Stored items:
- - -

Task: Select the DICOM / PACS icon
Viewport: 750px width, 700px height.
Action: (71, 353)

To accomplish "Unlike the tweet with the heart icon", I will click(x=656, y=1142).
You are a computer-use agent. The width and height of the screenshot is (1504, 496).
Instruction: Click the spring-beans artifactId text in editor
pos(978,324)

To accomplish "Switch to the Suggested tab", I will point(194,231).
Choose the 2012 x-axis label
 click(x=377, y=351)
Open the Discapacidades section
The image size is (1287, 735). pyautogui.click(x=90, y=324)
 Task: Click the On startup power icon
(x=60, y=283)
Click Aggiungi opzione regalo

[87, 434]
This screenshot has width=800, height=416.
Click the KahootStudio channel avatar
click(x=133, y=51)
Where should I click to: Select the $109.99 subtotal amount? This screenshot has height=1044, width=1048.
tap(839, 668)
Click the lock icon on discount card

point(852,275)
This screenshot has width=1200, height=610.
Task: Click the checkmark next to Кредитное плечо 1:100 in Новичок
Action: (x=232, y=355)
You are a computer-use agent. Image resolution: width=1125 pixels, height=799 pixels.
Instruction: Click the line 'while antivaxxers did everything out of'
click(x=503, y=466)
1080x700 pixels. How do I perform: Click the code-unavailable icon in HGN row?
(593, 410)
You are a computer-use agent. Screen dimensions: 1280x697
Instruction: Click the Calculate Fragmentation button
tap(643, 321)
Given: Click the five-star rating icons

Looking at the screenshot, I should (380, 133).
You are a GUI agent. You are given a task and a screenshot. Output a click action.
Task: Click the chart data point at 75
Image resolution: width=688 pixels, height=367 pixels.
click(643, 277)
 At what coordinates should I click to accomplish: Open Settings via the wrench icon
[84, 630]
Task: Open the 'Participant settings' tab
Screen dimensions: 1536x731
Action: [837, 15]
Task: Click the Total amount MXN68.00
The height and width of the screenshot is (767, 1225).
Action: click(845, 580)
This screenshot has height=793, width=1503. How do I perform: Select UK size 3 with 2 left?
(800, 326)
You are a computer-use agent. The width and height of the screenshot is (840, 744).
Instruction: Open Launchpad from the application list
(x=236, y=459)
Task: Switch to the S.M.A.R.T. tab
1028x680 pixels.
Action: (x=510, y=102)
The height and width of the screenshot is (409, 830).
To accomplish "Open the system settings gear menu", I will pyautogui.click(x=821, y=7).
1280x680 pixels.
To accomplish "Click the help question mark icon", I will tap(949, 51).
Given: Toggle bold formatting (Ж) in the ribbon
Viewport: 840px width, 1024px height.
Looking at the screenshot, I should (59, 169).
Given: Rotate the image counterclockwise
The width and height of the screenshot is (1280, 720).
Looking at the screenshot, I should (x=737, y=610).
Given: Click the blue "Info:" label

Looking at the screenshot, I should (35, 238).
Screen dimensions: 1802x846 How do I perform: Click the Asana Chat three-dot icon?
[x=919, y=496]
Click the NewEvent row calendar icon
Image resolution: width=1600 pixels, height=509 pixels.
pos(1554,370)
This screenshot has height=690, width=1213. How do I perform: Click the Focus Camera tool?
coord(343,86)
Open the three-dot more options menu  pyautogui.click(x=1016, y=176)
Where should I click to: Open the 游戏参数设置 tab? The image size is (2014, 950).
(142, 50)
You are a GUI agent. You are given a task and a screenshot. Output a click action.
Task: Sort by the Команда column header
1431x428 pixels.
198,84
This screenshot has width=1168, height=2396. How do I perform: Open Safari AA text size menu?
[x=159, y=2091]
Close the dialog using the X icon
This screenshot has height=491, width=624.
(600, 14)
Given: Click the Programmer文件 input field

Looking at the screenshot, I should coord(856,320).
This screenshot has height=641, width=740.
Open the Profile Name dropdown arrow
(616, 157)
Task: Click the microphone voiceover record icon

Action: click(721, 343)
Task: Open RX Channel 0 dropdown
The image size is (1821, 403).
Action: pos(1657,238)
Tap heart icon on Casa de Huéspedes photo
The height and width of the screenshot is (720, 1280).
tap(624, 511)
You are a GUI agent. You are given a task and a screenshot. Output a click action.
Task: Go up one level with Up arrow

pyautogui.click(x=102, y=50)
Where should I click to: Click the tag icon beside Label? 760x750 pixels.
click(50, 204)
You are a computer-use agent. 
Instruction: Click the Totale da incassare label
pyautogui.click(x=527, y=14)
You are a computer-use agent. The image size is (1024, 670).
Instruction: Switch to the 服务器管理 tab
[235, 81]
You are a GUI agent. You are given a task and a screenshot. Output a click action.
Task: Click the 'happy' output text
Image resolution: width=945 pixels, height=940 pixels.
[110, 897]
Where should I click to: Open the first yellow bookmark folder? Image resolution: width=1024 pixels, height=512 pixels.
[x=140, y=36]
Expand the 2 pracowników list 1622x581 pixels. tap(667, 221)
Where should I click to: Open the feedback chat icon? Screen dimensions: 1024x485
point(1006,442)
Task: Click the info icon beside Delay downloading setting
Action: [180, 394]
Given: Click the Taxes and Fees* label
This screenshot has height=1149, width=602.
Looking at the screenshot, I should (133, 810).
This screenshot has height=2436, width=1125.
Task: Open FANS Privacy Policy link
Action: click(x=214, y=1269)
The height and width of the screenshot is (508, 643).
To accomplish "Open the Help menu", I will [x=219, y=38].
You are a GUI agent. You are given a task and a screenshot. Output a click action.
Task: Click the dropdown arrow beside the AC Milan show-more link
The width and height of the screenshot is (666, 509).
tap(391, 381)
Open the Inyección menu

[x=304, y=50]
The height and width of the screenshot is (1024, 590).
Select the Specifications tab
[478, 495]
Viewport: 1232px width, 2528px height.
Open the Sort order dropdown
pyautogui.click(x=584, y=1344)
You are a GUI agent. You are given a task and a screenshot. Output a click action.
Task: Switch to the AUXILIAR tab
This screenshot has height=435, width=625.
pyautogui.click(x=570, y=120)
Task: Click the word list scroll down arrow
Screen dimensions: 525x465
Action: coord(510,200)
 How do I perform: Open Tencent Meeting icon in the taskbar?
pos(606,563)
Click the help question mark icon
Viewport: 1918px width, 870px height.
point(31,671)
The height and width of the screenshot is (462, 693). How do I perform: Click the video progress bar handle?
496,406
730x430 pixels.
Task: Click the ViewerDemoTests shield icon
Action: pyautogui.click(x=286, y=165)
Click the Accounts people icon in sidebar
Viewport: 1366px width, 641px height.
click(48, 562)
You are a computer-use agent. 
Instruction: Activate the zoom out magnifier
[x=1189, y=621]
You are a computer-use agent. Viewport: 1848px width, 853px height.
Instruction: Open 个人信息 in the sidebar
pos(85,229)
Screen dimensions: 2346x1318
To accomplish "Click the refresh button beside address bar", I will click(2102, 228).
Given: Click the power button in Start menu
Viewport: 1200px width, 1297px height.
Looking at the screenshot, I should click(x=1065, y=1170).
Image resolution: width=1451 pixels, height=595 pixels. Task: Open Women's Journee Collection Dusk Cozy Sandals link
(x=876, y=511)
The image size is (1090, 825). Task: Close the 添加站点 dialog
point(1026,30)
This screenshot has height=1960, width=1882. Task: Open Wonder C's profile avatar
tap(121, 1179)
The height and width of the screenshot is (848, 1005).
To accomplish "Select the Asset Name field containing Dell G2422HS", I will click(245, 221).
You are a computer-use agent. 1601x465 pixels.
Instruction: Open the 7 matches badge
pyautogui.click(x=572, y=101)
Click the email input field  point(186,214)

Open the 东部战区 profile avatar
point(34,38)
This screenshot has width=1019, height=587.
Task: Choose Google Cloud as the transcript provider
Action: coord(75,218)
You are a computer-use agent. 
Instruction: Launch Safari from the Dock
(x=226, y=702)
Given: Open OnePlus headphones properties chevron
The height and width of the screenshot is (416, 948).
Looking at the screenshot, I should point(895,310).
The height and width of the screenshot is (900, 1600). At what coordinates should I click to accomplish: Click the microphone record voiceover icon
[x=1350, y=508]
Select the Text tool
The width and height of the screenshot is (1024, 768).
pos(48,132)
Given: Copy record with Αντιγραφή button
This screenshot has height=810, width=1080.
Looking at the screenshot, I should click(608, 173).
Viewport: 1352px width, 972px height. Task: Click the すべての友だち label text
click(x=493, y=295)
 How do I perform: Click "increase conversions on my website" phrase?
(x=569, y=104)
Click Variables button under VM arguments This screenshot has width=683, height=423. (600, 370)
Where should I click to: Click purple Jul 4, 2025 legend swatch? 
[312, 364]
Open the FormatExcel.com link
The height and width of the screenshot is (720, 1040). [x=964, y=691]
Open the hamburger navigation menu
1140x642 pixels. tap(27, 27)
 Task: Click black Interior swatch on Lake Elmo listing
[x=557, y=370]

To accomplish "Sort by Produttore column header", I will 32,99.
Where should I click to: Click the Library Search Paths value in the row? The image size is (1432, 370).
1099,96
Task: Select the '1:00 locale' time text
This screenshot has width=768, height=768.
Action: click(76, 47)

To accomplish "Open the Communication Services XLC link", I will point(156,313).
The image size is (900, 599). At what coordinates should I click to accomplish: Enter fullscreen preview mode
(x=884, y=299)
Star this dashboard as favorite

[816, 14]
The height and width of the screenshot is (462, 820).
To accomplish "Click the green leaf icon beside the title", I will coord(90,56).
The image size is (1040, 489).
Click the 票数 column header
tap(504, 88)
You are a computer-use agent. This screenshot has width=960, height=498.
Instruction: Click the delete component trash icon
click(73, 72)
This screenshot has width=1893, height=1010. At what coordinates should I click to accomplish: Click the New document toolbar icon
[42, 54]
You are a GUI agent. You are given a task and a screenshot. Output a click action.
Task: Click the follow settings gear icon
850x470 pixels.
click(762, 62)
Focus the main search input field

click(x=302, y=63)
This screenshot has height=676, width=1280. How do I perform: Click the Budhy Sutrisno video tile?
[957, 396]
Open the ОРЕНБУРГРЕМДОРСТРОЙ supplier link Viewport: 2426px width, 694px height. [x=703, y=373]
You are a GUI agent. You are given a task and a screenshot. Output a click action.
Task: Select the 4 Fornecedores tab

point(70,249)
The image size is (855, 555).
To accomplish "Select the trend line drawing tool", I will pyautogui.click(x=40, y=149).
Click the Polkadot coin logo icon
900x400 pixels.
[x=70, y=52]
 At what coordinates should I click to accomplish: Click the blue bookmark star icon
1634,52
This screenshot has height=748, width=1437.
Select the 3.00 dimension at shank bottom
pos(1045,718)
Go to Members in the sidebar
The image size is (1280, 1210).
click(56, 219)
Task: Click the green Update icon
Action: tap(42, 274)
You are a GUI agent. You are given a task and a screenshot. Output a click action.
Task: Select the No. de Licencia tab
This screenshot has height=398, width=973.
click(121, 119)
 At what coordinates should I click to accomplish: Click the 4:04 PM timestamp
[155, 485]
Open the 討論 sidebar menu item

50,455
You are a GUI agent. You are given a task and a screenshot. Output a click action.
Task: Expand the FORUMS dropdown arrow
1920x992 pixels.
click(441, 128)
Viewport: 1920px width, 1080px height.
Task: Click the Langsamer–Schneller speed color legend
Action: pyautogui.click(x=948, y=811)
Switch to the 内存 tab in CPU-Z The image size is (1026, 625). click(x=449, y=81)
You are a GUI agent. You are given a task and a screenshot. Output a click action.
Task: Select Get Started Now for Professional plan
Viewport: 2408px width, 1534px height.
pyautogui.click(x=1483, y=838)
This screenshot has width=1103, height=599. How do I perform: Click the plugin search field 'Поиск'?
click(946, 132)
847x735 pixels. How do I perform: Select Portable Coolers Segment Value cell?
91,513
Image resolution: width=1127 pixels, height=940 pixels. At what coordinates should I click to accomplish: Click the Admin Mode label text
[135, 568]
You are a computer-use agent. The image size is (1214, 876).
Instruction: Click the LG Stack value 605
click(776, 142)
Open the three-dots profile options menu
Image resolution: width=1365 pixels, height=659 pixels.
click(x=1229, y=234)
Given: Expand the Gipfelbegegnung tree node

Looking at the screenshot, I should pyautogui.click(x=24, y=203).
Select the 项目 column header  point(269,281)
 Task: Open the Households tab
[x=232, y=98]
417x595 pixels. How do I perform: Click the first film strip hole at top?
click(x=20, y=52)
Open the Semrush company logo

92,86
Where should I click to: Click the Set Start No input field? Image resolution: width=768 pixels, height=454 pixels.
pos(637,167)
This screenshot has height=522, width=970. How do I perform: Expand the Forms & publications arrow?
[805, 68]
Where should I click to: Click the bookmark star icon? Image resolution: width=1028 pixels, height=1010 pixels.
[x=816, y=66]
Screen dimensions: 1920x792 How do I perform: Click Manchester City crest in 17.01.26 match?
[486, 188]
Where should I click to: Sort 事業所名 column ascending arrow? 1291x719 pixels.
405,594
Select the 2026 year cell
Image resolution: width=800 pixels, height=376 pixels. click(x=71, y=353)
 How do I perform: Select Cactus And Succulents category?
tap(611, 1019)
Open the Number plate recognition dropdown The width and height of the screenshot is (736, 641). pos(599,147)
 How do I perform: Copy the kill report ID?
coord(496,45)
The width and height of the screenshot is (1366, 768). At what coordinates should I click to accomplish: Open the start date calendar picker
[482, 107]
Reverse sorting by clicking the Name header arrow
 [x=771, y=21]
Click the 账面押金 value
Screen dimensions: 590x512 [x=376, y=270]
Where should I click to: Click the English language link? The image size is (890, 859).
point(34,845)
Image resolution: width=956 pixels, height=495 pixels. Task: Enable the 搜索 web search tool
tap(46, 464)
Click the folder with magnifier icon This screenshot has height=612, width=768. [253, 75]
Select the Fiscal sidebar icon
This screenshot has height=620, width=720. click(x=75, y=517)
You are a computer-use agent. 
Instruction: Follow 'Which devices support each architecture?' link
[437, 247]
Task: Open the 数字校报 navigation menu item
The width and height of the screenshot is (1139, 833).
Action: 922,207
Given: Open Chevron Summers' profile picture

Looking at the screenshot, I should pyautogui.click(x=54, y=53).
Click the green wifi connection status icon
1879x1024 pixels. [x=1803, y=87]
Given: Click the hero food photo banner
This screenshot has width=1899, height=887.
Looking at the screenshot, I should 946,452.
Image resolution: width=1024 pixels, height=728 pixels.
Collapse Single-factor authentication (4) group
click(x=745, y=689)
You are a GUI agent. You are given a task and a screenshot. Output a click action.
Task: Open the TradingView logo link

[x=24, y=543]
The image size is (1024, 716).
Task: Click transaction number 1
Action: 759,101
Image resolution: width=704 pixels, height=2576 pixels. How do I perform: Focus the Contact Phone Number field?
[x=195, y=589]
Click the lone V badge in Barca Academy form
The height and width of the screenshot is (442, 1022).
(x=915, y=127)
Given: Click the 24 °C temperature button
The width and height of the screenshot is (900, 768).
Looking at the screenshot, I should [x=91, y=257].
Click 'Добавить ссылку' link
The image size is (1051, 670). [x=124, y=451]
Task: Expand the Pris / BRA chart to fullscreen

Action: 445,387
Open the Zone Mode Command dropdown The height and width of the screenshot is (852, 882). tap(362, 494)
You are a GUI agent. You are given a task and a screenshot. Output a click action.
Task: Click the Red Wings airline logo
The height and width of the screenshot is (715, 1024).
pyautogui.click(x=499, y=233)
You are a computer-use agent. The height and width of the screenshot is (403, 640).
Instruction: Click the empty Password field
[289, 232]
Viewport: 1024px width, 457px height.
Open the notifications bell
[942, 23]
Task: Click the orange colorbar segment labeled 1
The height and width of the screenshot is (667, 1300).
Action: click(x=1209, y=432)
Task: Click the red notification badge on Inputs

- - -

◆ **DESCRIPTION OF THE TASK**:
The response must contain each line above that holds the string "gear".

◆ **ANSWER BOX**:
To accomplish "Open the system settings gear menu", I will pyautogui.click(x=821, y=7).
Task: Click the follow settings gear icon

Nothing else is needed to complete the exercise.